A Melbourne singer who was Tasered three times by Australian Federal Police on a Jetstar flight has revealed the reason behind the disturbing incident — he refused to sit in his designated seat after a fight with his girlfriend.
Bolic Malou, a “Sudan-born, Melbourne-based” singer known as Rockstar Bo La, was boarding a flight home from WA in March when he got into an argument with his partner in the airport terminal and pushed ahead of her in the queue.
The woman asked airline staff if she and their child could change seats to no longer be sitting with the musician and her request was granted.

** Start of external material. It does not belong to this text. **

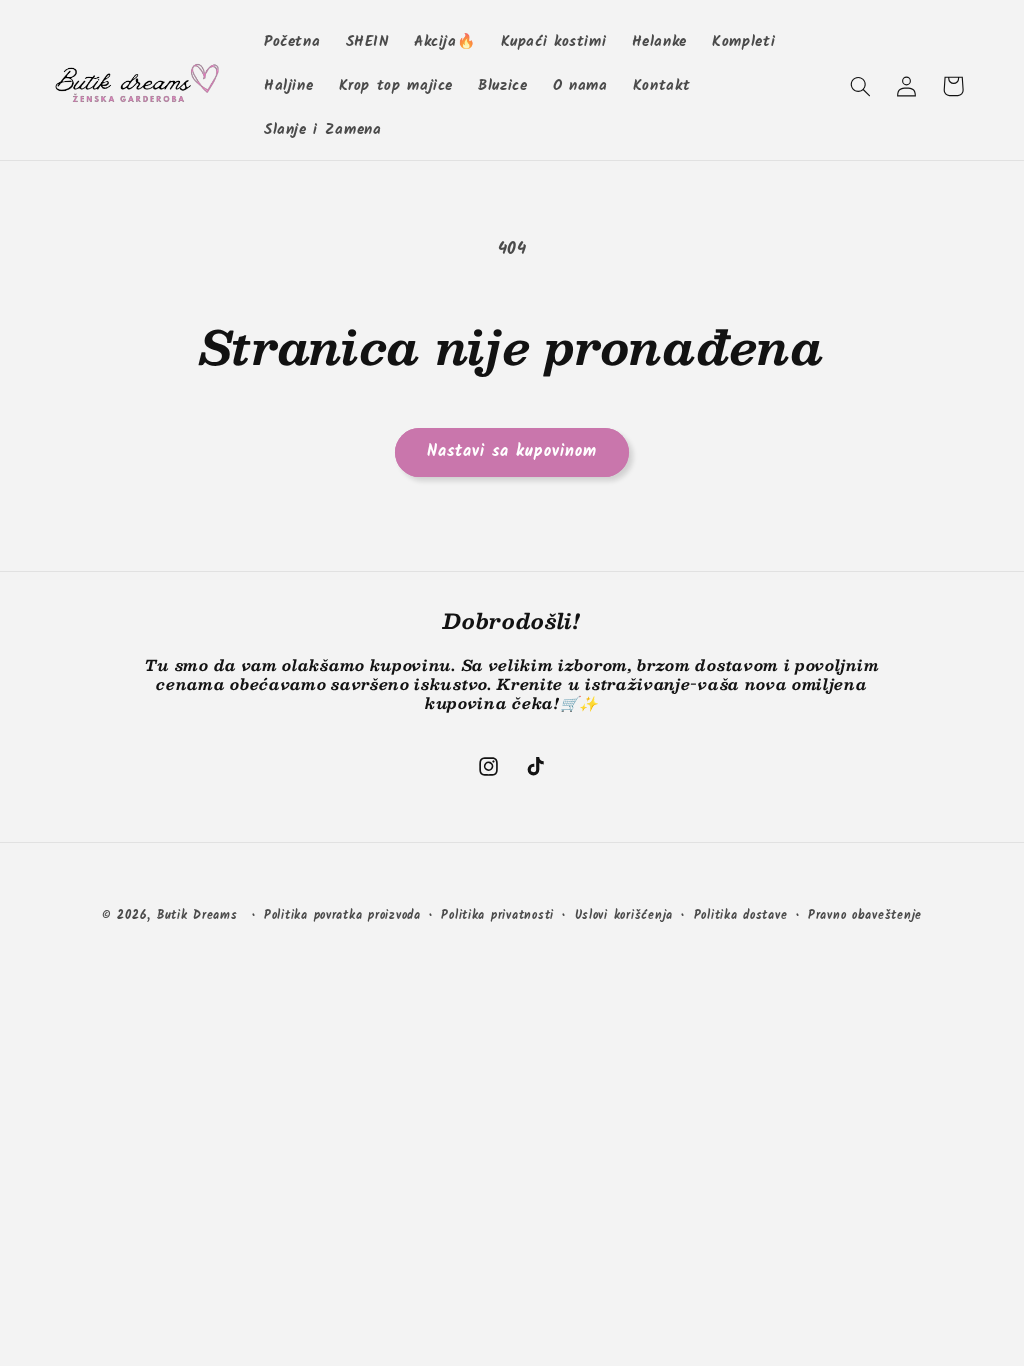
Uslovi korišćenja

Three AFP officers were called in to help move him but attempts to return Malou to his assigned seat quickly descended into a turbulent arrest, captured on video by a fellow passenger.
The distressing footage showed Malou and officers in a physical altercation in the plane aisle, before Malou — who authorities believe was drunk at the time — tried to put one of the officers in a headlock and grab his taser.
He was eventually Tasered three times by police and was filmed collapsing into a nearby seat, shrieking and shaking, before he was dragged from the aircraft.
Malou was arrested and charged with disorderly conduct and obstructing a Commonwealth public official.
AFP described the event as “one of the most serious incidents to occur on an aircraft in WA for some time”.
Malou previously told Channel 9 he was “humiliated” by the ordeal and said he intended to fight the charges.
“I was Tasered and carried out of the place,” he said.
“I felt like an animal. It doesn’t feel great in front of your one-year-old son.”
He appeared to change tack on Thursday and pleaded guilty to the charges but, speaking with reporters outside court, maintained he had “done nothing wrong”.
During his sentencing, Magistrate Elizabeth Woods told Malou, once AFP officers had the perception he wasn’t going to leave, “it was never going to end well”.
“Our officers and airline workers are there to ensure everyone has a safe journey. It’s important for the public to treat everyone at the airport with respect,” AFP superintendent Peter Hatch told the court.
“The AFP will continue to have zero tolerance for anyone choosing to behave poorly on aircraft, or in and around Australia’s airports.
“This kind of behaviour is unacceptable from any passenger. If the man had simply complied with the directions of airline staff and the police, the incident could have been avoided.”
Malou was fined $1500 and placed on a 12-month good behavior bond. It is understood his partner and child are now living in Sudan.